Terry Pratchett struck with on-set Alzheimer’s:
Much has been written on Pratchett’s revelation. This article from the Bath Chronicle is particularly significant as the author is a former staff writer. Pratchett’s response to his condition is light-hearted. More can be found on Pratchett’s website.


George Bernard Shaw‘s biographer murdered:
Britain’s Ham & High newspaper reports: “Allan Chappelow, freelance photographer and the author of several books on the playwright George Bernard Shaw, was found dead in his home in Downshire Hill in June 2006 under a pile of papers”. The more you read, the more curious things get. Accused of Chappelow’s murder is a financial trader. The case may be the first murder trial heard in Central Criminal Court with cameras barred. Chappelow’s home was so badly in need of repair tthat it was on English Heritage’s At-Risk Register—it mysteriously burned down during the murder investigation.


Author of The Snowman remains flummoxed at book’s success:
The 25th anniversary of Raymond Briggs’ The Snowman has forced the the author to comment on something he never wished to discuss ever again his life.


David Walliams of Little Britain signs children’s book deal:
Another one. Reports tells us the book will be aimed at 12-year-olds and will feature “an engaging boy hero”.


Laura Archera Huxley dies:
Aldous Huxley’s fascinating wife passed away this week. This brief article mentions many of her wonderful eccentricities, including her yoga and treadmilling into her 90s, and her dedication to “the nurturing of the possible human” through her children’s charities.

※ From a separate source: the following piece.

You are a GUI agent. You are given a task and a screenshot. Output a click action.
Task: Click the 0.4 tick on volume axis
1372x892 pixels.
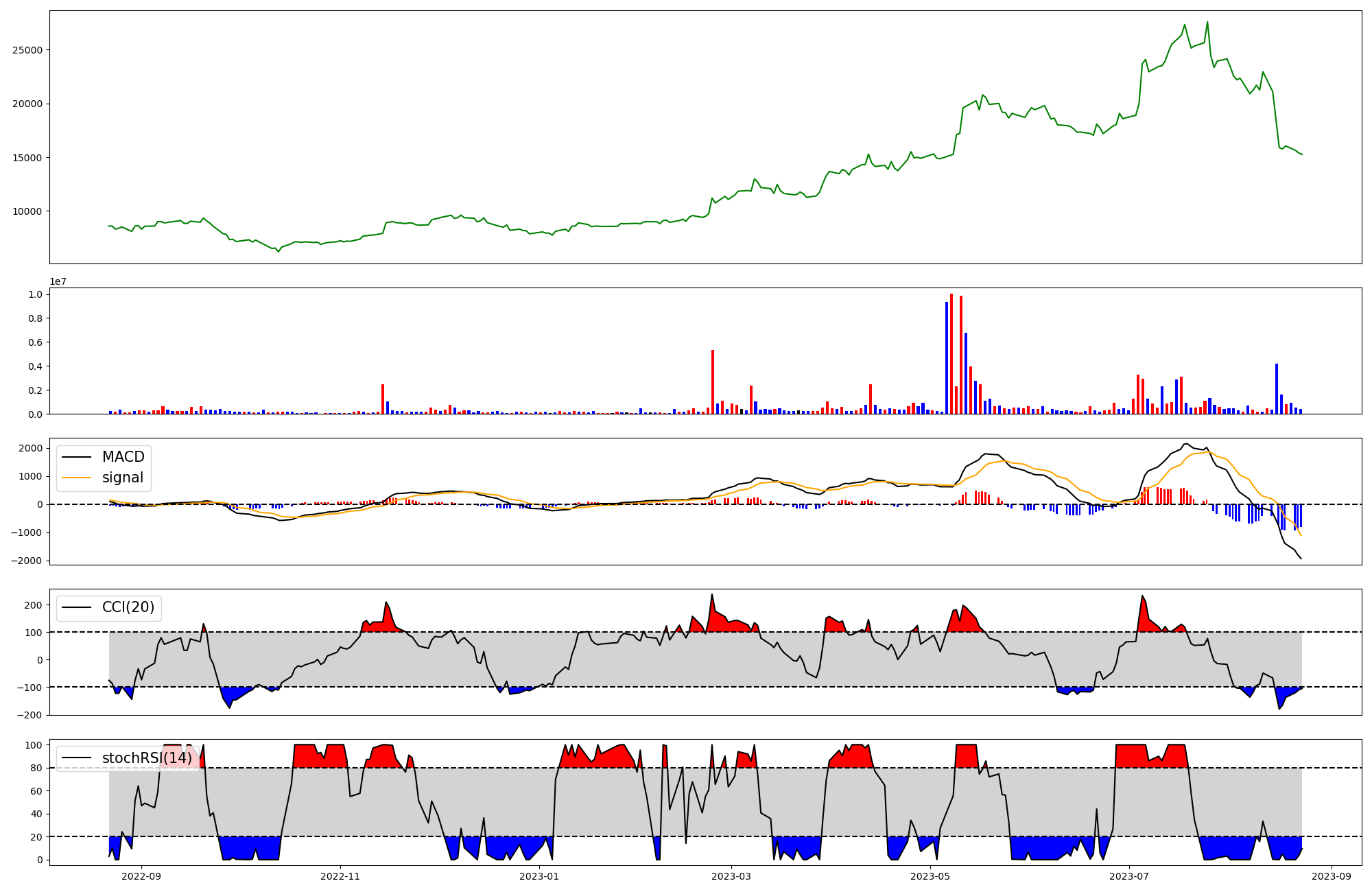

Pope hates The Golden Compass:
Not really a surprise. The Daily Telegraph reports that the Pope has ‘slammed Nicole Kidman’s latest movie The Golden Compass, with the Vatican labeling it “Godless and hopeless”’.


and finally ...


Lisa Welchel from The Facts of Life is proud of pregnant teen star, Jamie Lynn Spears:
Christian book author and former child star, Welchel (aka Blair), says “good on you” to Jamie Lynn for keeping her baby. Welchel is quoted on the ABC News website: “I’m so proud of her for stepping up and being courageous and taking responsibility for her choices, and I believe she’s being a good role model—a good role model in that situation, to choose to have the baby, and … I am supportive of her in that situation.”